Copy the lines below word for word, starting at the first line and ending at the line containing "click(x=87, y=285)", with both of those lines included.

[START OF THE RECORDS]

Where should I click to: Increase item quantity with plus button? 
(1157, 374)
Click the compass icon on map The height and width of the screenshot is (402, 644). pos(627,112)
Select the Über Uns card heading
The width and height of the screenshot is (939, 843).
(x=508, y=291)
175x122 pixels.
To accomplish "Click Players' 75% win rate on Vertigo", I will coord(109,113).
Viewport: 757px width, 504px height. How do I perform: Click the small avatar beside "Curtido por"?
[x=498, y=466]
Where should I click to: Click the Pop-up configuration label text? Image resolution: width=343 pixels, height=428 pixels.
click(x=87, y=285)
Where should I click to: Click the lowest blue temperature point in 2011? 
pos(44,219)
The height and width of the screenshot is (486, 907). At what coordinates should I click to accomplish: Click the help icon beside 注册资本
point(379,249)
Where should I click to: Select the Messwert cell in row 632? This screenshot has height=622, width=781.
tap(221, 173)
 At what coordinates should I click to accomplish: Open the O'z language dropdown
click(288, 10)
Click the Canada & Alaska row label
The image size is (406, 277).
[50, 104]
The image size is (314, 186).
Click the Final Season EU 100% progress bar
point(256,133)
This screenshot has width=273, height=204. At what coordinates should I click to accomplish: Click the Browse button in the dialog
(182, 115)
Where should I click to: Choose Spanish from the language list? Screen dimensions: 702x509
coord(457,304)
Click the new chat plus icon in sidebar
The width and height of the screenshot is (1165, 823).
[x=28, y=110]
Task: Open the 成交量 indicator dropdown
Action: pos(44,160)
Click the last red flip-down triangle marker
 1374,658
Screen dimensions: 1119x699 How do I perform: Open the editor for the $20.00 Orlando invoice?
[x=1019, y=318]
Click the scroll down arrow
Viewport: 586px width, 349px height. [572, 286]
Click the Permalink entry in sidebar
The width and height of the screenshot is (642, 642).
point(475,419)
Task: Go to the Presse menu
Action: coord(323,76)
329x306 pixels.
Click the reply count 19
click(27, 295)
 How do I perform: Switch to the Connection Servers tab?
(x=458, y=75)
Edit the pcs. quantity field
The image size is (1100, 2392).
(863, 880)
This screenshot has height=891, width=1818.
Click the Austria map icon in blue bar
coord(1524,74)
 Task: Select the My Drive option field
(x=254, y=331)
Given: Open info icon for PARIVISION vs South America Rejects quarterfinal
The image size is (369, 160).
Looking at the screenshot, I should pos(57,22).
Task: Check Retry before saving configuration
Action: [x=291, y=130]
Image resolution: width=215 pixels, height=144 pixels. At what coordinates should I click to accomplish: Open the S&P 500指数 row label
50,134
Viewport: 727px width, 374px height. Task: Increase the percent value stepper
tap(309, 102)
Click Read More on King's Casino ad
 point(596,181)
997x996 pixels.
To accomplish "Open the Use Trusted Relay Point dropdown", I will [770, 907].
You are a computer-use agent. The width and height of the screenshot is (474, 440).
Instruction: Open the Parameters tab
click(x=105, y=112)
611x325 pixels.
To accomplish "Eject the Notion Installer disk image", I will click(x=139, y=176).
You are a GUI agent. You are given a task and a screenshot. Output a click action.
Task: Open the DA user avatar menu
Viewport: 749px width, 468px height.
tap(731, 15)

[END OF THE RECORDS]

## RESPONSE TO THIS TASK
Where should I click to: Increase item quantity with plus button? 
(1157, 374)
Click the compass icon on map The height and width of the screenshot is (402, 644). pos(627,112)
Select the Über Uns card heading
The width and height of the screenshot is (939, 843).
(x=508, y=291)
175x122 pixels.
To accomplish "Click Players' 75% win rate on Vertigo", I will coord(109,113).
Viewport: 757px width, 504px height. How do I perform: Click the small avatar beside "Curtido por"?
[x=498, y=466]
Where should I click to: Click the Pop-up configuration label text? Image resolution: width=343 pixels, height=428 pixels.
click(x=87, y=285)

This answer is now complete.